Uitspraak
RECHTBANK ROTTERDAM
Q-Park Operations Netherlands B.V.,
1..Het verloop van de procedure
2..De vaststaande feiten
3..Het geschil
4..De beoordeling
5..De beslissing
:
Rechtbank Rotterdam
In deze zaak heeft Q-Park Operations Netherlands B.V. een vordering ingesteld tegen [gedaagde] wegens het niet betalen van parkeerkosten en een boete in verband met het zogenaamde 'treintje rijden'. De procedure begon met een dagvaarding op 25 februari 2021, gevolgd door een conclusie van antwoord en een mondelinge behandeling op 7 juni 2021. De kantonrechter heeft vastgesteld dat [gedaagde] op 3 oktober 2020 de parkeeraccommodatie heeft verlaten zonder een geldig parkeerticket, wat in strijd is met de algemene voorwaarden van Q-Park. Q-Park vorderde een bedrag van € 379,47, bestaande uit een tarief voor een verloren kaart en een schadevergoeding wegens de overtreding.

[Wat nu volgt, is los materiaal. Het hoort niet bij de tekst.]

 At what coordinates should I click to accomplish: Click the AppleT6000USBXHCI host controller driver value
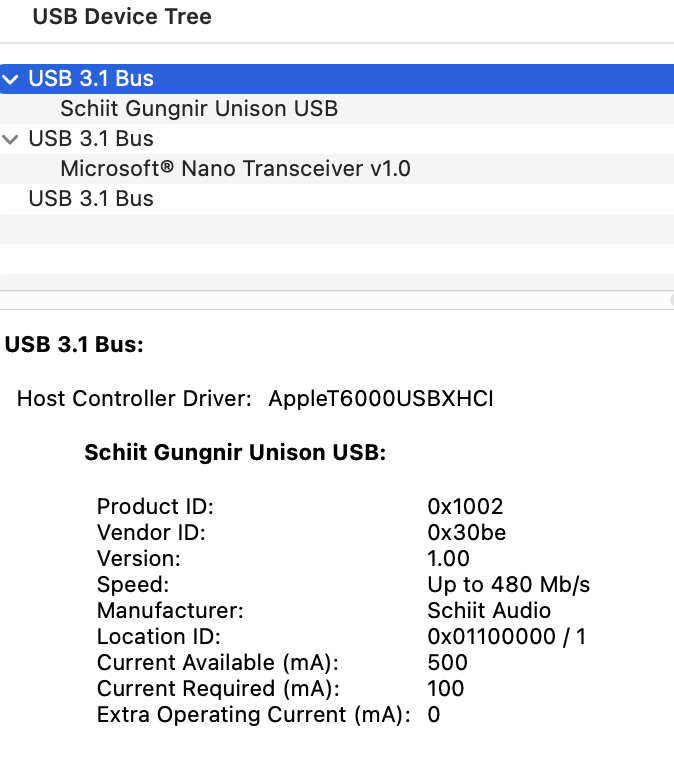click(381, 399)
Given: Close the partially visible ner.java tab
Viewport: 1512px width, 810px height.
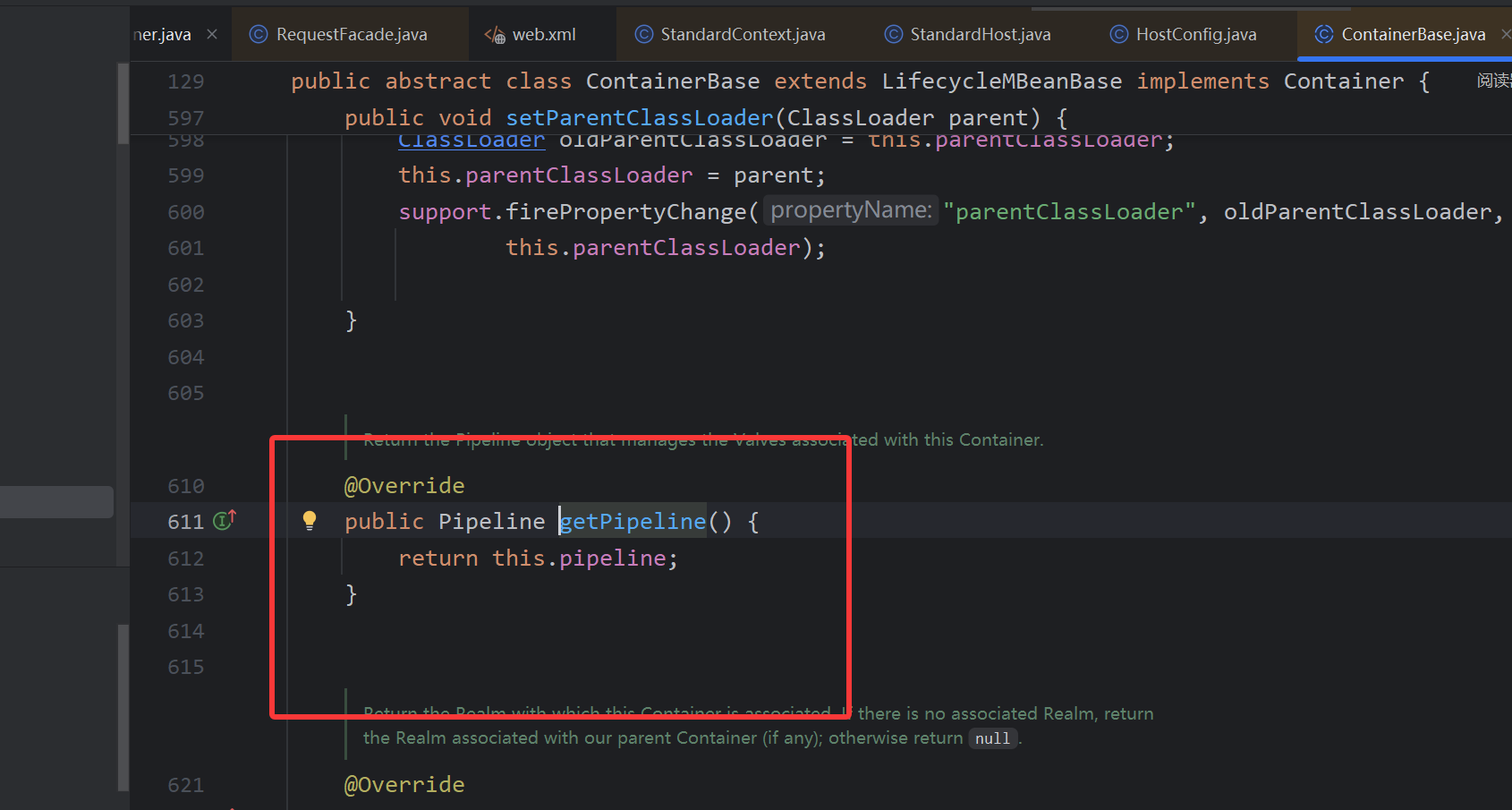Looking at the screenshot, I should 212,34.
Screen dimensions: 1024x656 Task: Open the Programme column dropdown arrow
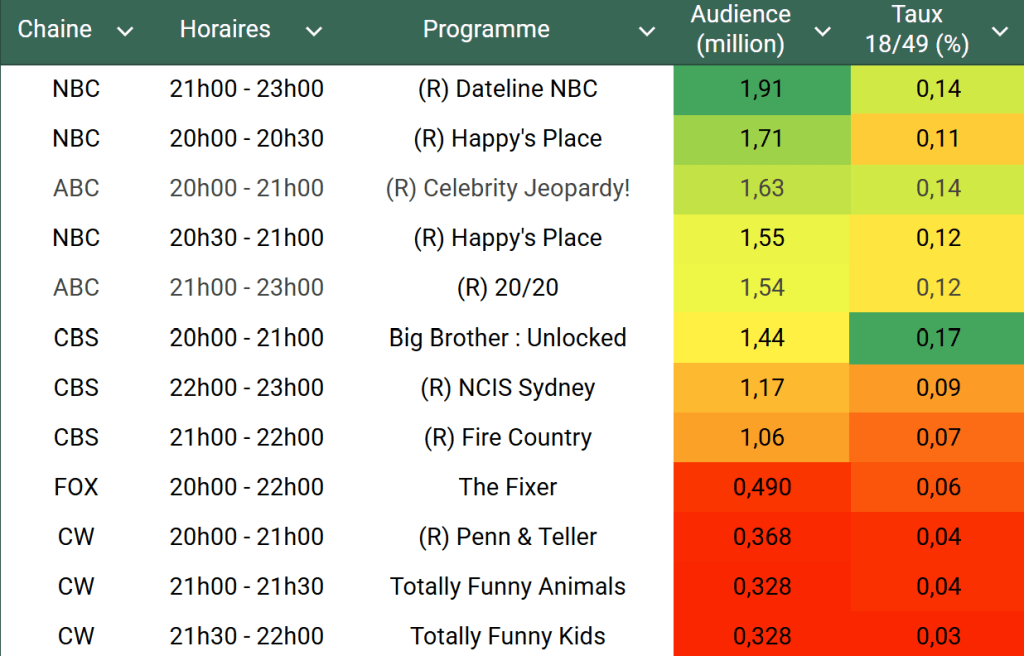tap(647, 31)

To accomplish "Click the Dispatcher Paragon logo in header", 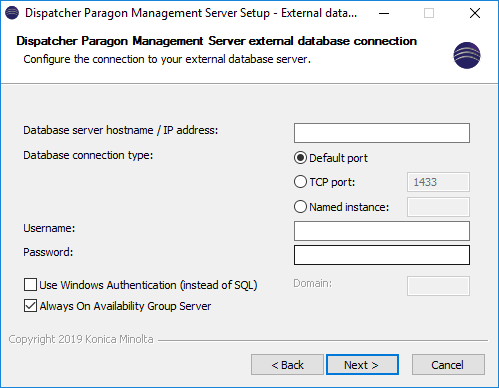I will pyautogui.click(x=467, y=55).
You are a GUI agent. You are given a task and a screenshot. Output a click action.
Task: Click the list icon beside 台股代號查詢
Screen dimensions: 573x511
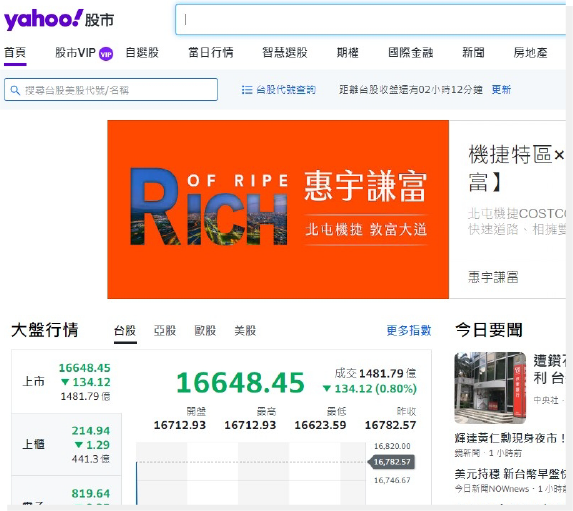tap(247, 90)
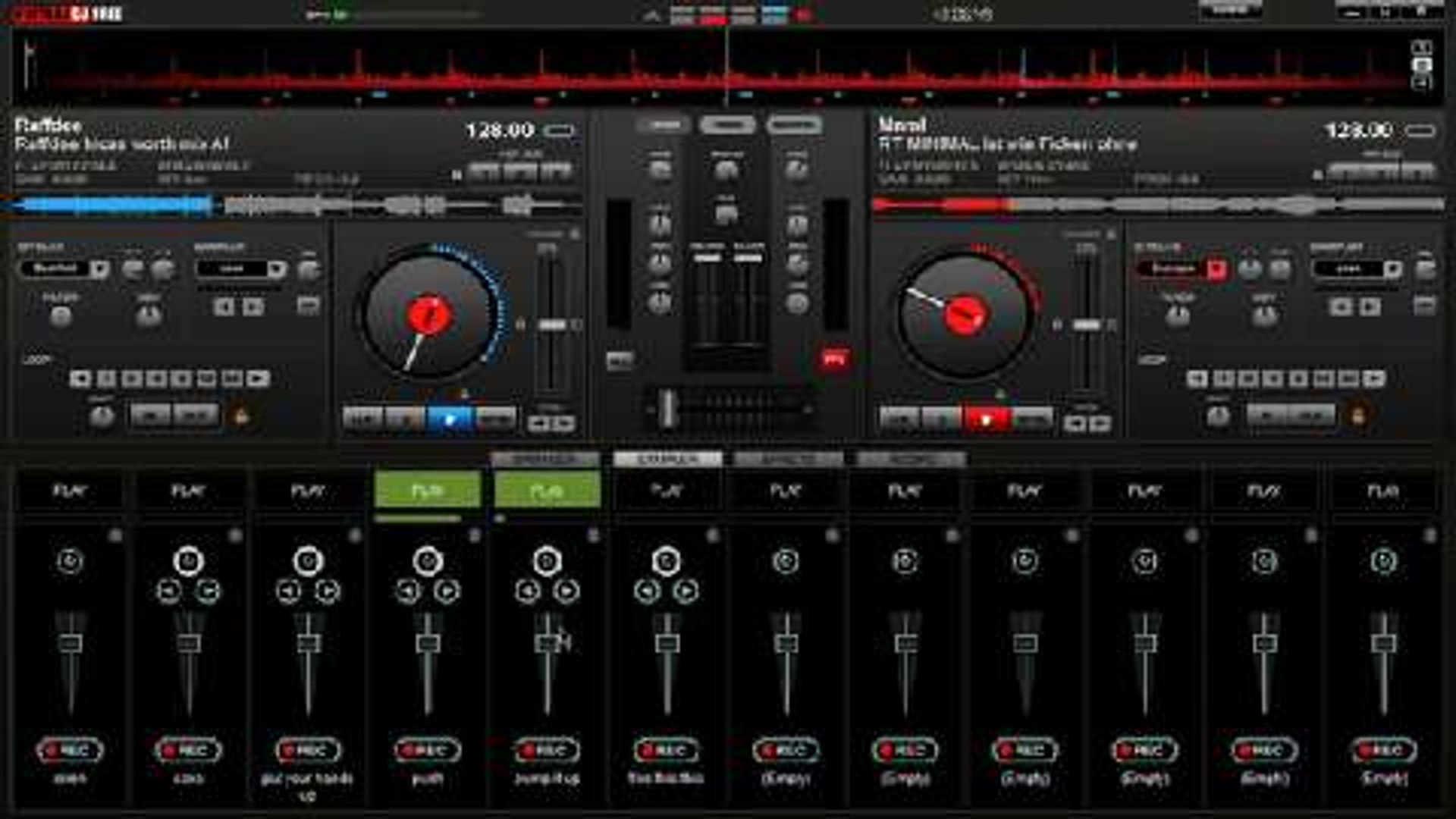1456x819 pixels.
Task: Switch to the Effects tab
Action: [787, 460]
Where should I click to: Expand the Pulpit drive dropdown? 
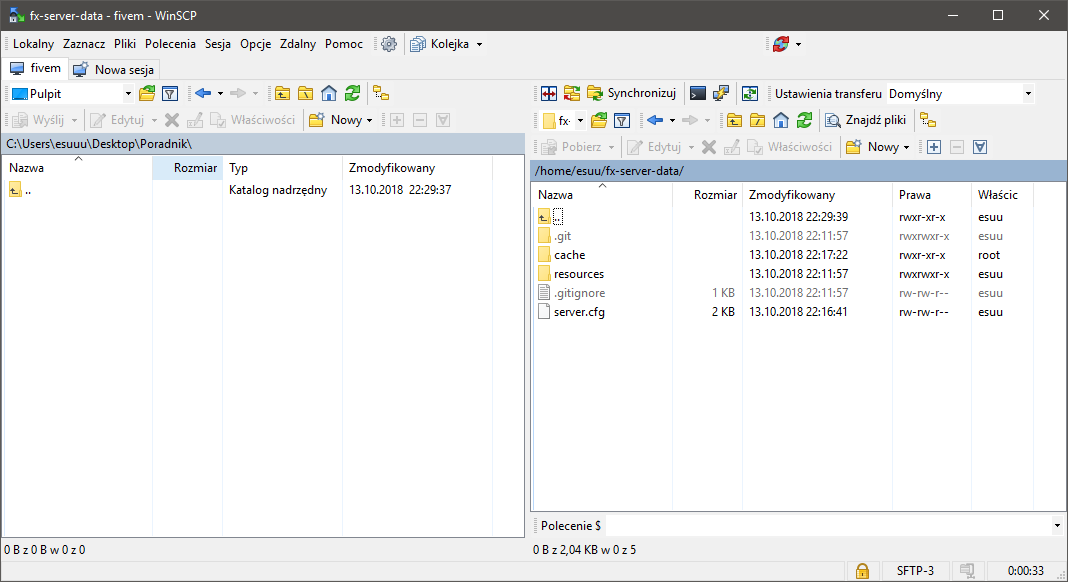(128, 94)
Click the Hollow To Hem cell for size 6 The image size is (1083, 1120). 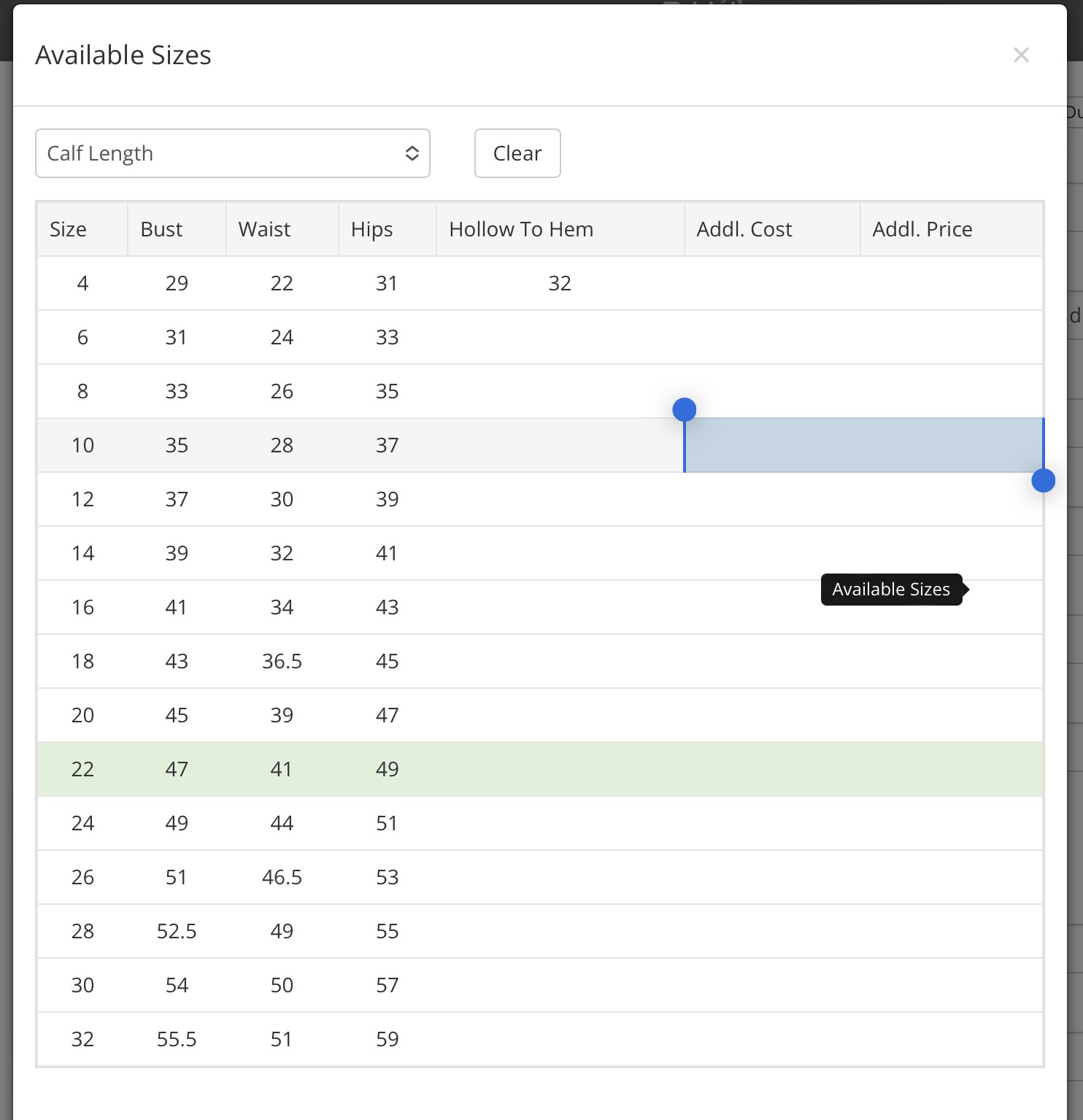(x=560, y=337)
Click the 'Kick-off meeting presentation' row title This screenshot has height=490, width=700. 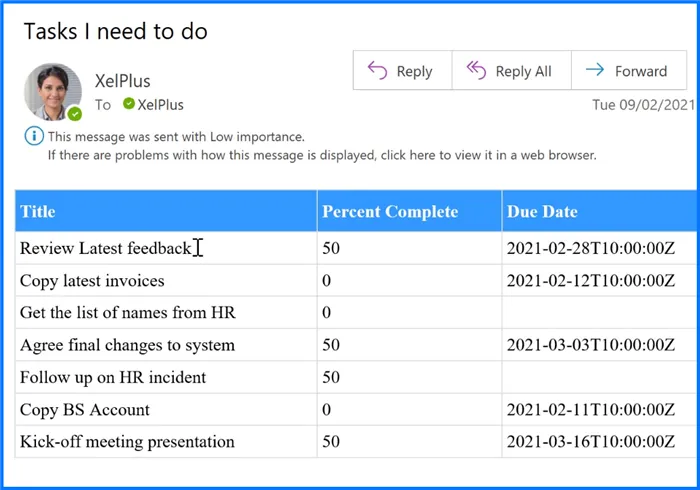coord(127,441)
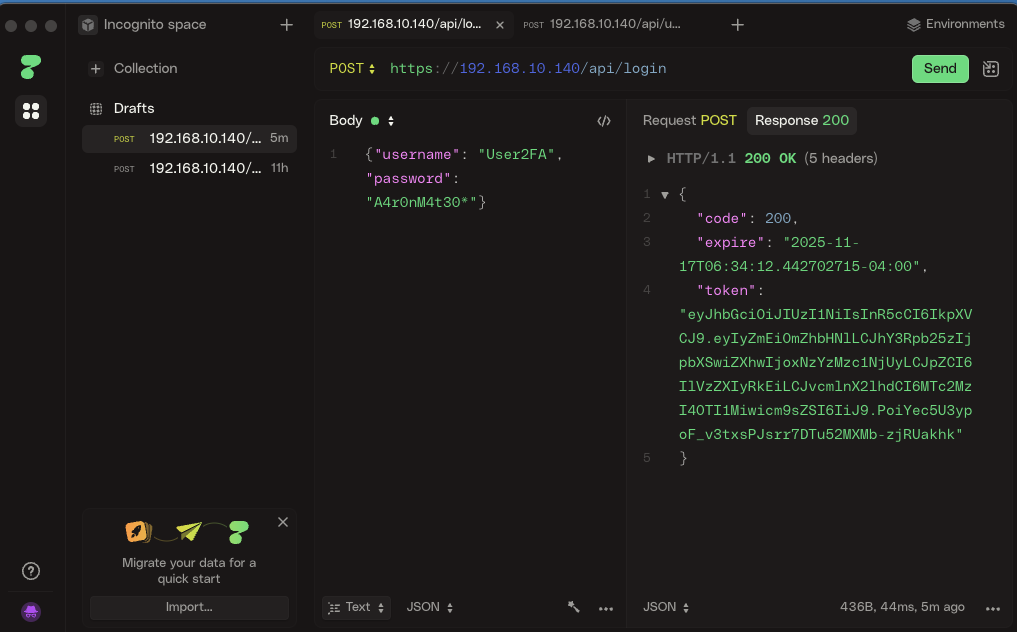Open the POST method dropdown
This screenshot has width=1017, height=632.
352,69
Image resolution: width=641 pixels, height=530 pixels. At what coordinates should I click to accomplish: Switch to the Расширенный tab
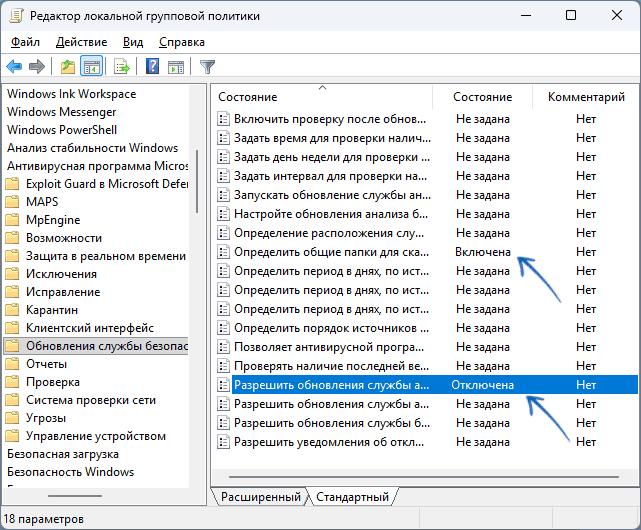pyautogui.click(x=260, y=496)
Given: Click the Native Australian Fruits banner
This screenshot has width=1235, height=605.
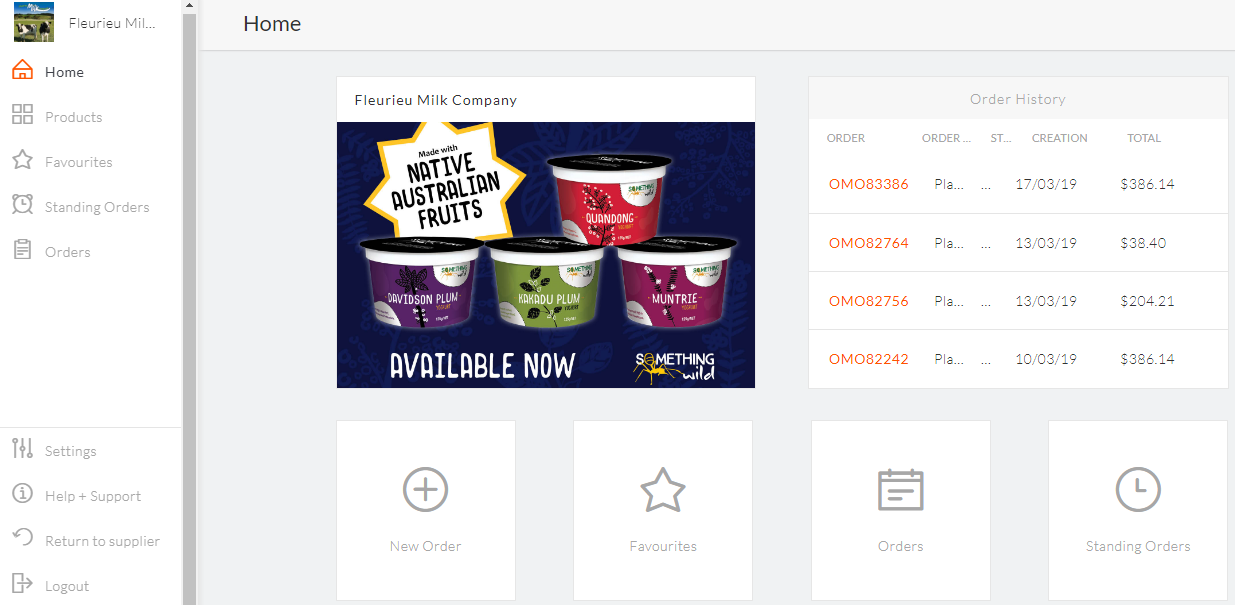Looking at the screenshot, I should tap(546, 255).
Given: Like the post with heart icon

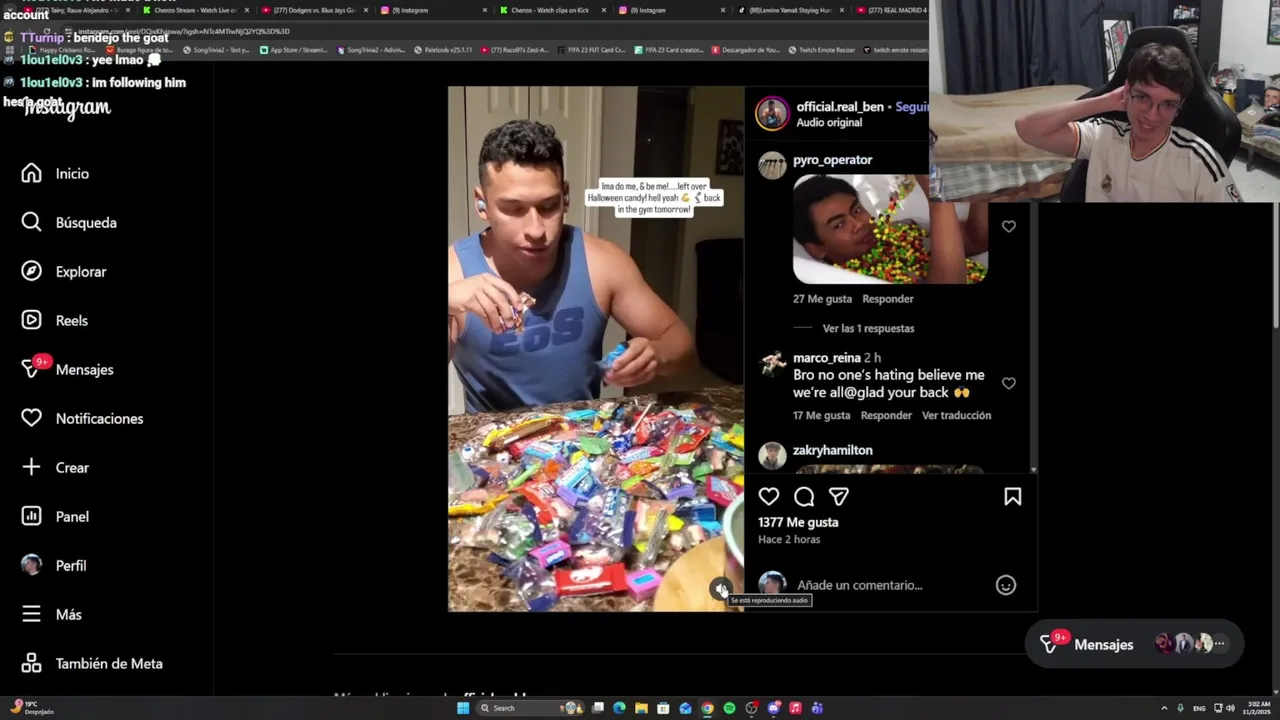Looking at the screenshot, I should (x=769, y=497).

[gedaagde] heeft erkend dat hij zonder kaartje de parkeeraccommodatie heeft verlaten, maar voerde aan dat hij in paniek was en geprobeerd had contact op te nemen met Q-Park. De kantonrechter oordeelde echter dat [gedaagde] niet voldoende had gedaan om zijn verweer te onderbouwen. De kantonrechter heeft ambtshalve de algemene voorwaarden van Q-Park beoordeeld en geconcludeerd dat de bedingen niet onredelijk bezwarend zijn. De vordering van Q-Park werd toegewezen, inclusief wettelijke rente en proceskosten. De kantonrechter heeft [gedaagde] veroordeeld tot betaling van het gevorderde bedrag, vermeerderd met rente en kosten.